__WORK ORDER__
Of the entries below, return only those lines from the line with "Viewport: 644px width, 291px height." to the line with "Expand the Primary", exactly, both included.

__MATERIAL FOR THIS TASK__

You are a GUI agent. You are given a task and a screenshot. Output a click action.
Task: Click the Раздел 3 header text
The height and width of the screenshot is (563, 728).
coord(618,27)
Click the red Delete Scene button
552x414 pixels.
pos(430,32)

==

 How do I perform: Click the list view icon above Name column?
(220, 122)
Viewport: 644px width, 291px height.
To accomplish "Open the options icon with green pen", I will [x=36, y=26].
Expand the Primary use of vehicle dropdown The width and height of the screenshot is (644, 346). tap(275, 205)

--

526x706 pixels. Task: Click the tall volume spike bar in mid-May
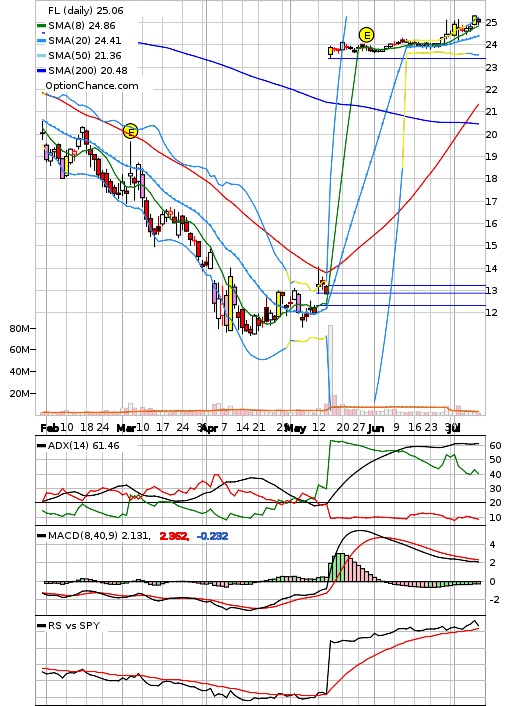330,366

__THE COMPLETED TASK__
Viewport: 644px width, 291px height.
To accomplish "Open the options icon with green pen", I will [x=36, y=26].
Expand the Primary use of vehicle dropdown The width and height of the screenshot is (644, 346). tap(275, 205)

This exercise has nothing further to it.